This is a subject that has been irritating me for ages. Both hubby and I work full time, yet at weekends I am always the one that is more tired. The one that by Saturday night, is in her pj’s laid on the sofa at 7.30pm.
Hubby never understands why I am so tired. I always feel bad about it as we both work full time and both equally look after the little monkey at weekends.
Then Saturday afternoon, after sitting working out what was for dinner and then thinking about what load of washing needed to go on next, it hit me…not tiredness this time, but the thought that I finally understood.
The reason why I am so much more tired than hubby is because he does what I get him to do. He doesn’t have to think about what needs to be done, packing the swimming bag on a Saturday, remembering snacks to take. Ordering the food shop on a Friday night for collection the next morning. The list continues…
It clicked in to place, and I felt better. That feeling of guilt I often get about just needing an hour to go to the gym by myself was somewhat much more justified now.
I have made myself feel guilty for years wanting to go to the gym and leave the monkey and daddy at home on their own. Or wanting to go for a coffee with a friend one Saturday afternoon.
We both work full time. We should both get time on our own as well as important family time.
Yet I always made myself feel so bad about leaving them for an hour or two. Even though, when I had plans to do my own thing, I still organised everything before I left. Lunch, snacks, putting a wash on and getting it on the line, any cleaning that needed to be done, food prepped for dinner so I didn’t have to do it when I got in later.
If hubby wanted to go to watch his mates play football, he would just walk out of the house and say bye.
That is fine. That is the way most men operate, and I am not complaining. I am just stating something that I hadn’t thought about before.
It is part of the job description of being a mum that no one tells you about. Mums are going to be a lot more tired than the dads.

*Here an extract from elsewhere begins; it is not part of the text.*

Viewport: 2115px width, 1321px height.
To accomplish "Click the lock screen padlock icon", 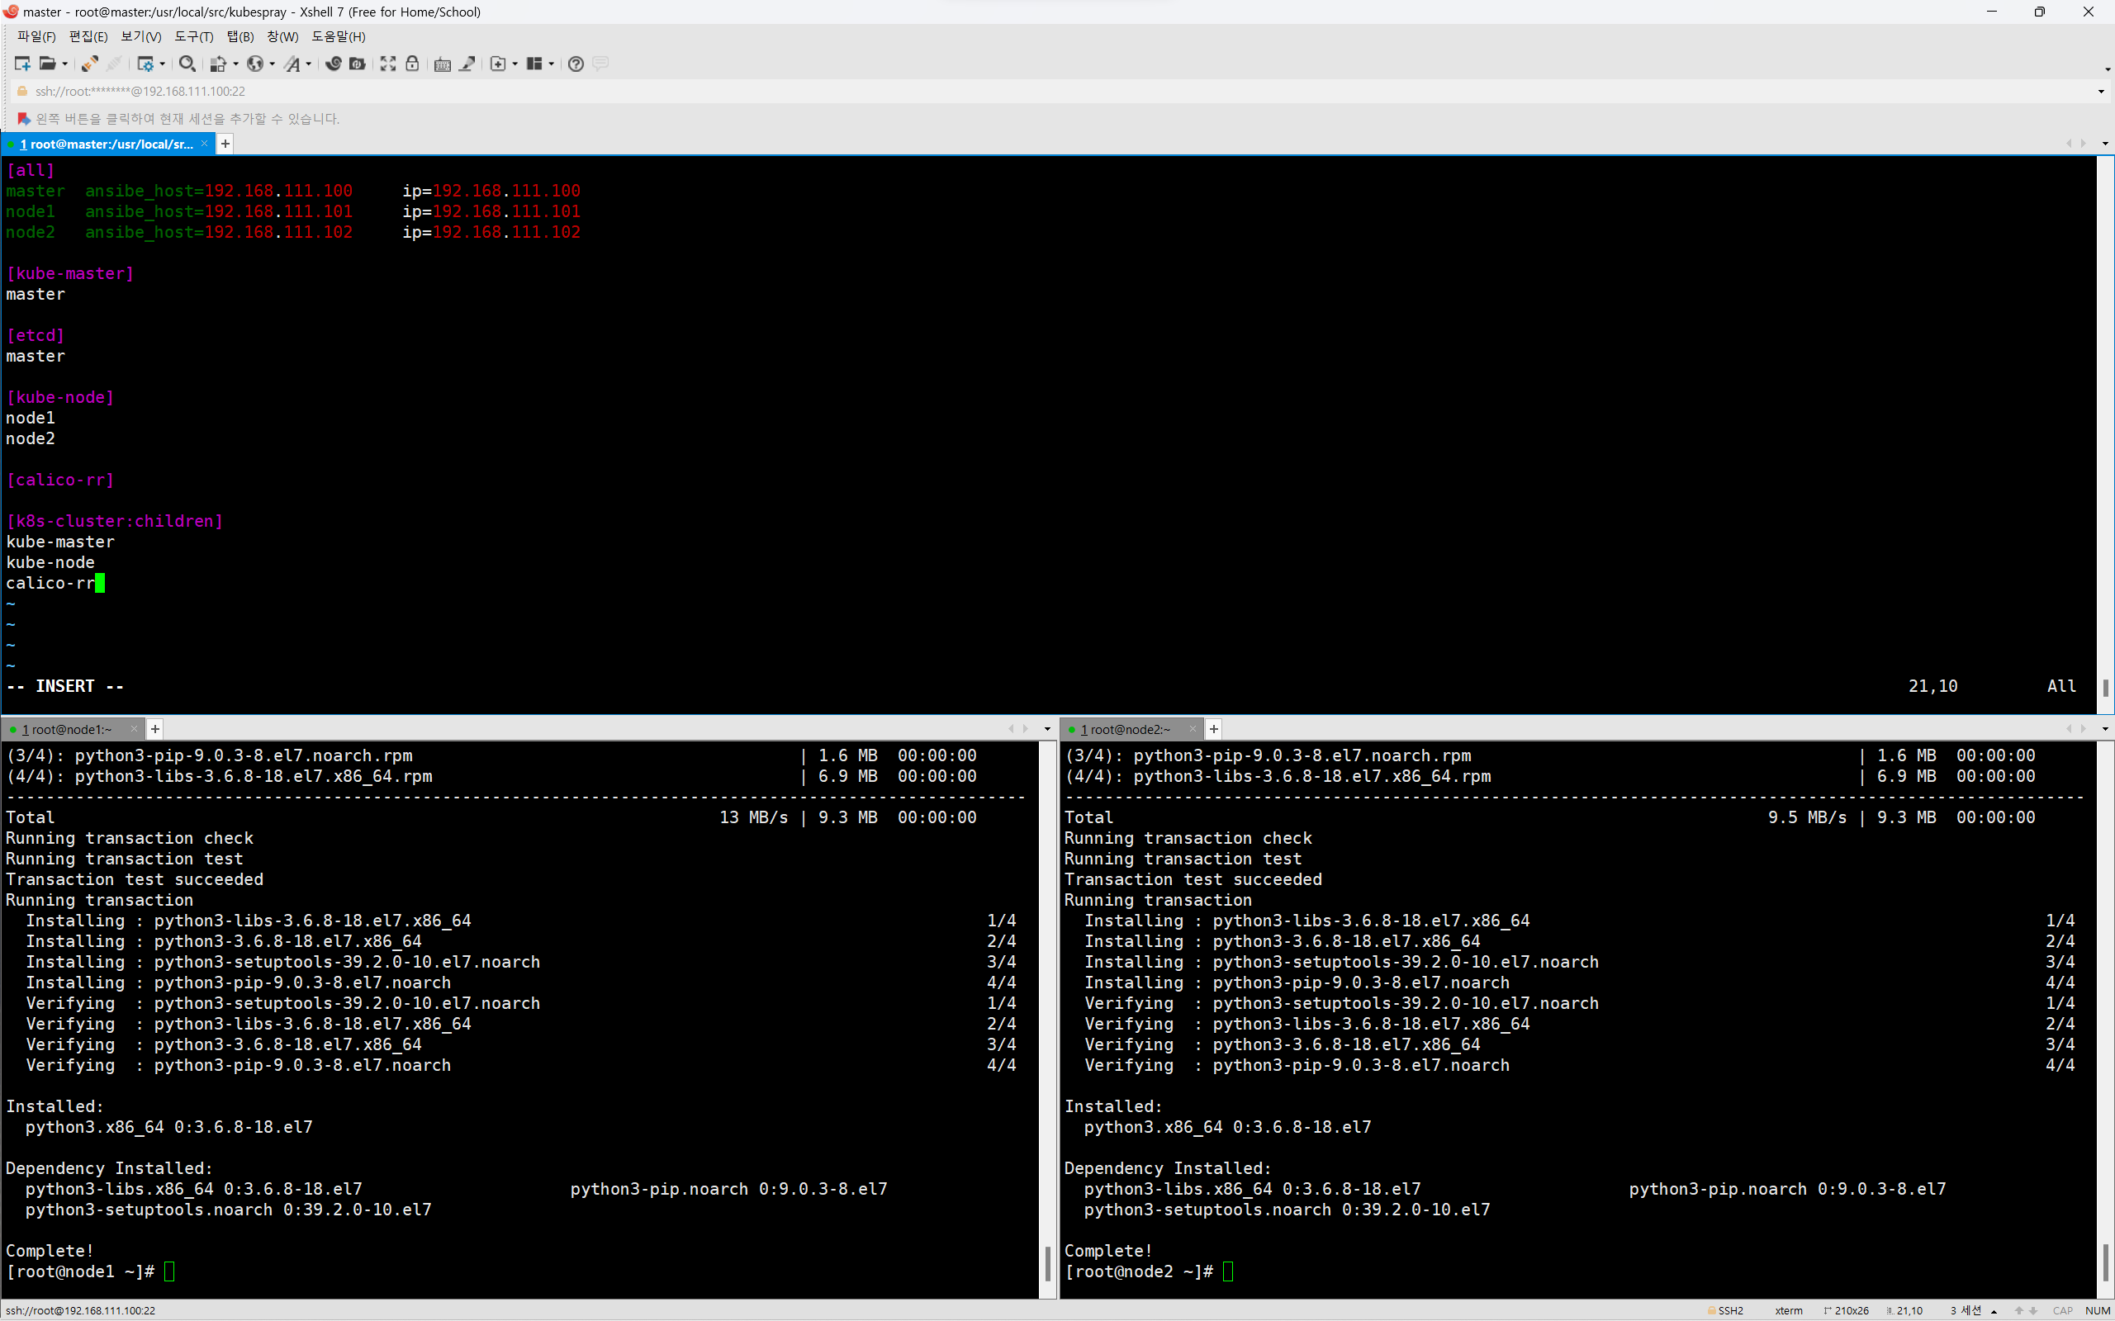I will (x=413, y=64).
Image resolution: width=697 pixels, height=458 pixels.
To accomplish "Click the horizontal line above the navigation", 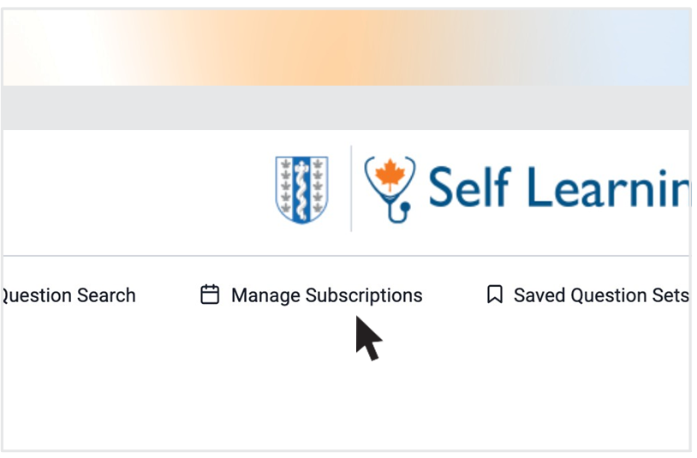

We are the ones that put the plans together, the ones that oversee the household, regardless of if you are a stay at home, a part time or a full time working mum.
Finally after 2 and a half years of being a full time working parent, I get it and I don’t feel bad about it anymore.
That’s why I need a little more ‘me time’ at weekends than hubby – so that my brain can officially switch off for that magical hour on my own and I don’t have to think about what needs to be done at home.